While the Russian government still has fiscal space with a public debt that stood at 17% of GDP at the end of 2021 and accumulated assets in the National Wealth Fund (NWF) that remain sizeable (as of April 2023, $ 154 billion, or 7.9% of GDP), it squeezed productive and social spending. In 2023, nearly a third of the federal budget is expected to be spent on defence and domestic security while funding for schools, hospitals and roads is slashed further.

In 2023, the current account surplus has decreased dramatically as import volumes recovered due to the increase in more costly substitution imports. At the same time, sanctions on Russian exports and the G7 price caps effectively reduced the income from Russia’s main exports. Russia has turned increasingly to the yuan as a means of transaction and a store of value - a currency with non-transparent capital controls. This in turn has increased the costs of doing financial transactions between Russia and the outside world.


Benefitting from measures like banning non-residents from transacting in the financial markets and a record current account surplus due to high commodity prices, the rouble appreciated against the euro following the start of the war. The exchange rate thus very much reflected the decoupling of the Russian economy from the global one. With the degradation of the current account, the rouble depreciated again in the second half of 2022 and has further weakened massively in 2023. It is now at its weakest for many years, trading at lower levels than during the pandemic. To try to halt this fall, the Russian Central Bank had to raise sharply interest rates from 7.5% in July to 12% on 15 August. This high interest rate will put an even greater brake on economic activity in Russia in coming months.

Large parts of the reserves of the Central Bank of Russia have been immobilised in the EU and other countries (of the € 300 billion assets immobilised, € 207 billion are in the EU). The EU, together with partners, is working to find ways to use revenues of the immobilised assets of the Russian central bank to support Ukraine’s reconstruction and for the purposes of reparation, while ensuring this is done in accordance with EU and international law.

Russia is trying to counter EU measures

Meanwhile, Russia is trying to counter EU measures. It is turning to non-sanctioning countries in search of technology and intermediate products. Russia’s overall imports fell post-invasion by around 18% from April to November 2022 compared to the same period of 2021. After this slump, Russia’s imports from China increased by 27%, in particular for machinery, electrical equipment and cars. Russia has also been introducing measures that have made it more difficult and costly for foreign companies to leave the Russian market.

While it is questionable if others can fully fill the space left by sanctioned EU goods, it underlines the need to act more firmly against the circumvention of EU sanctions. To this end, we are stepping up our engagement with key third countries, urging them to closely monitor and act against trade in EU sanctioned goods, particularly those found on the battlefield in Ukraine. In this regard, the EU Special Envoy David O’Sullivan will play an important role.
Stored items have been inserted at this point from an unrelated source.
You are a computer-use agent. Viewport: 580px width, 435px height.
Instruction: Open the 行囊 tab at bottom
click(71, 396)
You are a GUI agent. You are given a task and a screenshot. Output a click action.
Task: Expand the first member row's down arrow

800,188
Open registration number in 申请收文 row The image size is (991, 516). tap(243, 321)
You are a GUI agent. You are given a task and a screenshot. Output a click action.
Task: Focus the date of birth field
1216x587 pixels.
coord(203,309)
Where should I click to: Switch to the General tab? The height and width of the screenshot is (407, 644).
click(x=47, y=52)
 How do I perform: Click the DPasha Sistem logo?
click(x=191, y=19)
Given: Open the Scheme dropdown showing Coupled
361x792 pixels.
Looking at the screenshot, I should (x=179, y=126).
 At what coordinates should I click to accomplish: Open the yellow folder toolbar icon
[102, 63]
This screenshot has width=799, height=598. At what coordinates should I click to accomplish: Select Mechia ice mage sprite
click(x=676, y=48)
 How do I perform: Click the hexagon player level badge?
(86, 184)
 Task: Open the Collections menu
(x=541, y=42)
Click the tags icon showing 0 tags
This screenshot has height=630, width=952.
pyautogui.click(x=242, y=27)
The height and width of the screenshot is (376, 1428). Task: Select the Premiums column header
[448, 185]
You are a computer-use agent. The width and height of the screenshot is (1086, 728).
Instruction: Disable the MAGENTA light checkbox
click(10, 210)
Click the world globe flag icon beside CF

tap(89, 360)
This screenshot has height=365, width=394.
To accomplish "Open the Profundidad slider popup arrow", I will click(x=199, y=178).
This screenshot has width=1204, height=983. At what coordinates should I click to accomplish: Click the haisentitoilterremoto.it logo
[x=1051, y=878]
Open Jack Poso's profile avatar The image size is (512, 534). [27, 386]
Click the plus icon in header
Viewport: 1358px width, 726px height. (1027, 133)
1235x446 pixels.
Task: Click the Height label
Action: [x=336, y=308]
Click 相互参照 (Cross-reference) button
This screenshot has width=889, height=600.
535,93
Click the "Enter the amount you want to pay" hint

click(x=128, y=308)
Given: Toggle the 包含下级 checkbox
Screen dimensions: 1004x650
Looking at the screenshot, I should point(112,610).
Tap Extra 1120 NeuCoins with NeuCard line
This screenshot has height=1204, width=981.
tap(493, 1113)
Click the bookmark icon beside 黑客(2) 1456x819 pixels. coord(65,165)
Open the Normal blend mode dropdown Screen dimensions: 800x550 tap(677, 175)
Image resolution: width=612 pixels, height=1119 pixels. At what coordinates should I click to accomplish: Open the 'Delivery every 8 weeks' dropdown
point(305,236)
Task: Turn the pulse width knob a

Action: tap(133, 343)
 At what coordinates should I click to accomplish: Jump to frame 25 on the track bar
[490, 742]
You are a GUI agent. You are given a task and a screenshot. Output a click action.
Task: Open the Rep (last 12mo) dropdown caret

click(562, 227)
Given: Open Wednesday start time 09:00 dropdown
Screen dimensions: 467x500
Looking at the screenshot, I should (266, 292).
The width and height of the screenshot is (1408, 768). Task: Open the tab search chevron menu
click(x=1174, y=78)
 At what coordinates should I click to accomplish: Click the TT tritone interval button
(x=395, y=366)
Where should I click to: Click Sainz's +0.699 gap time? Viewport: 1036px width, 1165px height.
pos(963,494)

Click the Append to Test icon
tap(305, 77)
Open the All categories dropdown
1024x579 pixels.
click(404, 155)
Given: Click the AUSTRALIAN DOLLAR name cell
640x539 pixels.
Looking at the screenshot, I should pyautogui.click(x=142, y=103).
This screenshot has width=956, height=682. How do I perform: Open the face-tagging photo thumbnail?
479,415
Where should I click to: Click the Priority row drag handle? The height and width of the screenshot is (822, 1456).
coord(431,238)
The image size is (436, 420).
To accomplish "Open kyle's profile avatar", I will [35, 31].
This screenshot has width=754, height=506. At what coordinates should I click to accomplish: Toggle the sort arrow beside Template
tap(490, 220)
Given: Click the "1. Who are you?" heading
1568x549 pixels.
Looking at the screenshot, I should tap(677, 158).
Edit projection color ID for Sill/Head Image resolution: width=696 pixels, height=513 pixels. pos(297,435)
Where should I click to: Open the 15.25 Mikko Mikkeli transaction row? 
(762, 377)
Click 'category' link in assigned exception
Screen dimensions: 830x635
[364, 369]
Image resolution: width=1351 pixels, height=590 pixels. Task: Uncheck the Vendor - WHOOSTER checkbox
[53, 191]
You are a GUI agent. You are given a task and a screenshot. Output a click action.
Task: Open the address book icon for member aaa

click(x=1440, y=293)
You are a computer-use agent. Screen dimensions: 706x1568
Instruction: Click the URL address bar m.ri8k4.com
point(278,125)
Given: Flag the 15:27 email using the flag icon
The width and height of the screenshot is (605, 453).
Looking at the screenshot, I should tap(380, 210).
Within a year, sanctions have already limited Moscow’s options, causing financial strain, cutting the country from key markets, increasing the costs of trading and significantly degrading Russia’s industrial capacity.


Within a year, sanctions have already limited Moscow’s political and economic options, causing financial strain, cutting the country from key markets, increasing the costs of trading and significantly degrading Russia’s industrial capacity. Looking at Russia’s long-term growth prospects, the technological degradation and the exit of foreign companies will hamper investment and productivity growth for years. The labour market situation was not favourable before the invasion due to Russia’s demographics. Mass conscription has worsened it further and the growing lack of opportunities exacerbates the brain drain from Russia. In short: Russia’s decision to attack Ukraine has obviously pushed the Russian economy towards isolation and decline.